Макар наполнил кружки. На троих.
— Я прошу, умоляю вас… Не трогайте детей. — Голос Оксаны застревал во внутренностях, выходил наружу хриплыми стонами. Она понимала, что говорит в пустоту,
но не могла иначе. — Забирайте меня, что хотите делайте. Но их оставьте в покое.
Клим к ней даже не обернулся. Он подпилил ноготь, ковырнул заусенец и продолжил, глядя на Макара:
— Без уха ведь тоже все слышно. Сдалось оно ему. Может, новое потом вырастет.
Макар посмотрел на Ромку и подмигнул. Хлопнул по свободному стулу, приглашая. Оксана не могла отпустить сына, не могла разжать пальцы. Она знала, что если
сейчас Ромка сядет между этими психами, то она его потеряет.
— Давай, малой, не телись, нахер. Отлипни уже от мамкиной сиськи. Когда еще деревенского самогона попробуешь?
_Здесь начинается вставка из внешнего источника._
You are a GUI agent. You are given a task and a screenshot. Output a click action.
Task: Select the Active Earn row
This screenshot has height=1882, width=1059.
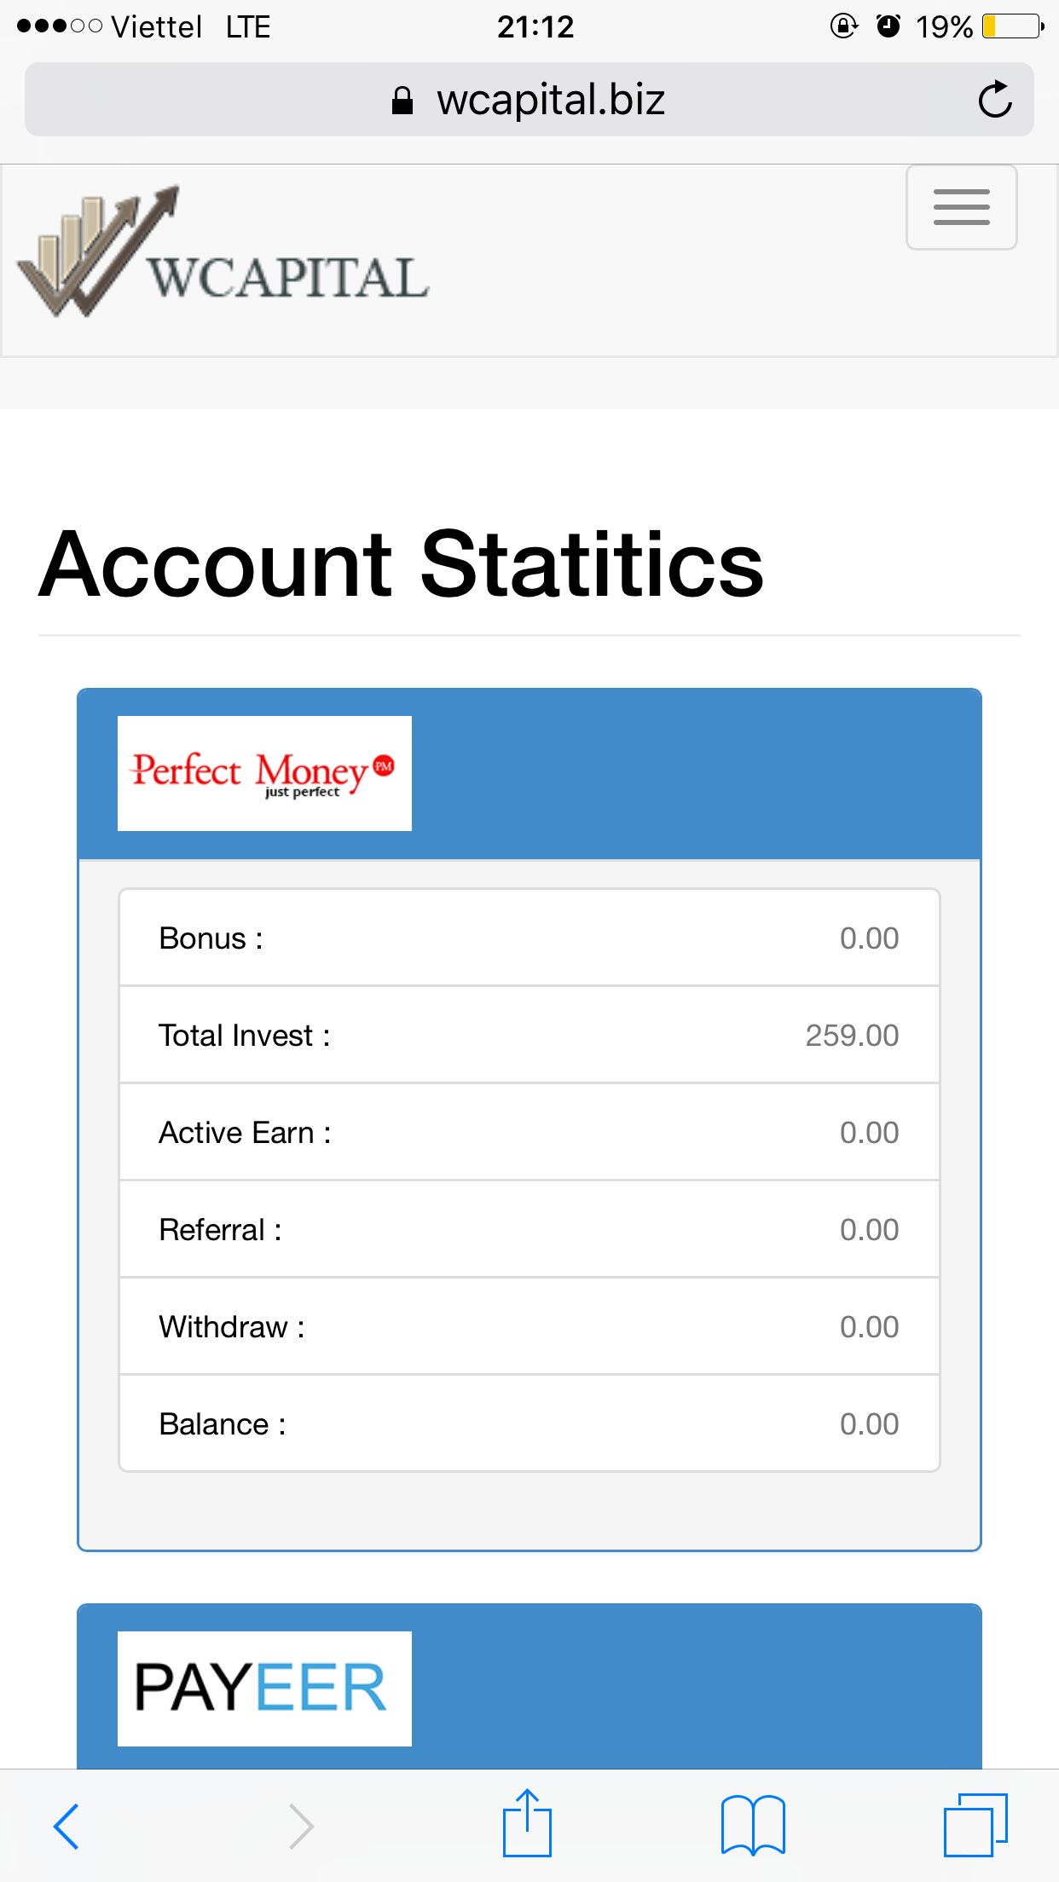click(x=529, y=1133)
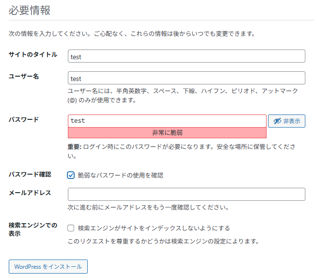This screenshot has height=277, width=317.
Task: Click into the ユーザー名 text box
Action: [x=187, y=78]
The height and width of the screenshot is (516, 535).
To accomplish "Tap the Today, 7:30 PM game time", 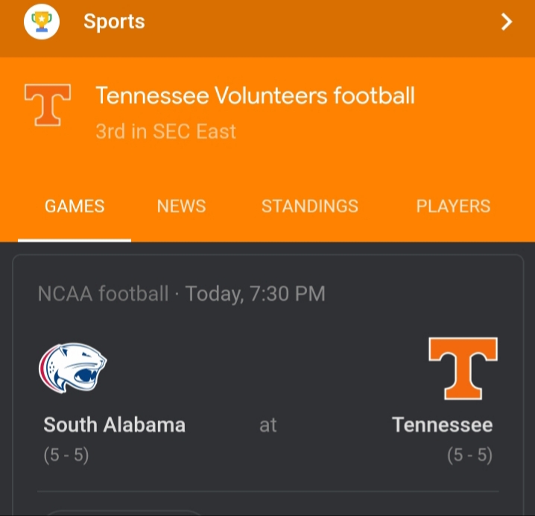I will click(256, 293).
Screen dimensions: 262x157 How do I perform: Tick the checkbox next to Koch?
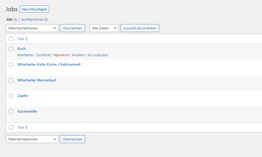(x=11, y=49)
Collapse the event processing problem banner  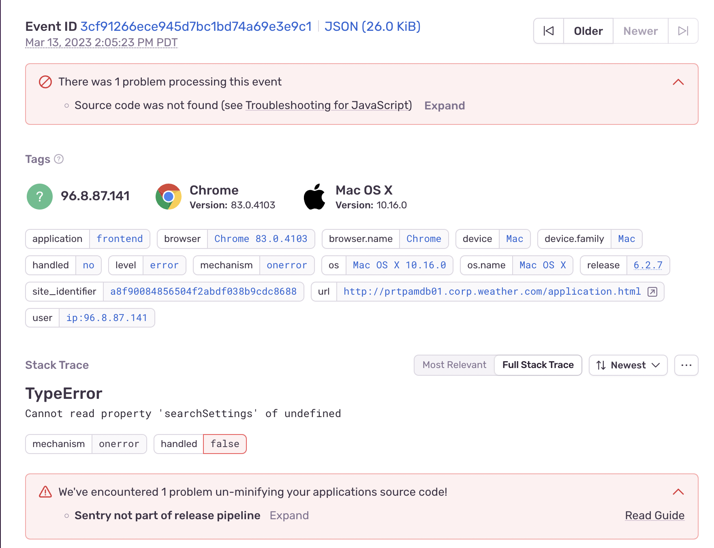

— Прошу… — взмолилась Оксана. — Будьте людьми.
Клим почесал переносицу, подошел к дивану и взял Ромку за ухо.
— Тихо, тихо, хозяйка, не дергайся. А то ведь рубану ненароком.
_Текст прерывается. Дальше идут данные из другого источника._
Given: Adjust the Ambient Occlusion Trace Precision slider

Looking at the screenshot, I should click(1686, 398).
Маленький кулачок выскользнул из руки Оксаны, а вместе с ним частичка чего-то большого и важного. Будто из любимой семейной фотографии выдрали кусок.
— Мам…
— Все хорошо, милый. Ты только не бойся, я здесь, рядом.
Ромка заменил за столом Батю. Он глотал слезы, дрожащими ладошками поднимал кружку и прикладывался губами к самогону. Когда Клим заставил его сделать несколько
больших глотков, Ромку вырвало.
— Злючий самогон в этот раз, ага, — сказал Макар, стуча Ромку по спине. — Горло продирает, дай бог.
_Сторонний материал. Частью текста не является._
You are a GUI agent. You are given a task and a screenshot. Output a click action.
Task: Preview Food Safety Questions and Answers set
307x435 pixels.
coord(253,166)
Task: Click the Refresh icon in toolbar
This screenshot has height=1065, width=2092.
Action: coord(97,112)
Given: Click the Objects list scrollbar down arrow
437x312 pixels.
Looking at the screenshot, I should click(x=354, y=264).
Злючий… Эти двое как будто не чувствовали градуса, не пьянели совсем. Самогон их только раззадоривал. Делал злее.
Злилась и стихия. Раскаты грома походили на серию взрывов, от которых дом содрогался до самого фундамента. В печной трубе выл ветер. Черные окна вспыхивали
багровым заревом, будто снаружи бушевал пожар.
Опрокинув очередную кружку, Клим бахнул кулаком по столу.
— Ладно, хорошо разогрелись, добро. Можно и жениться.
— Давно пора, нахер.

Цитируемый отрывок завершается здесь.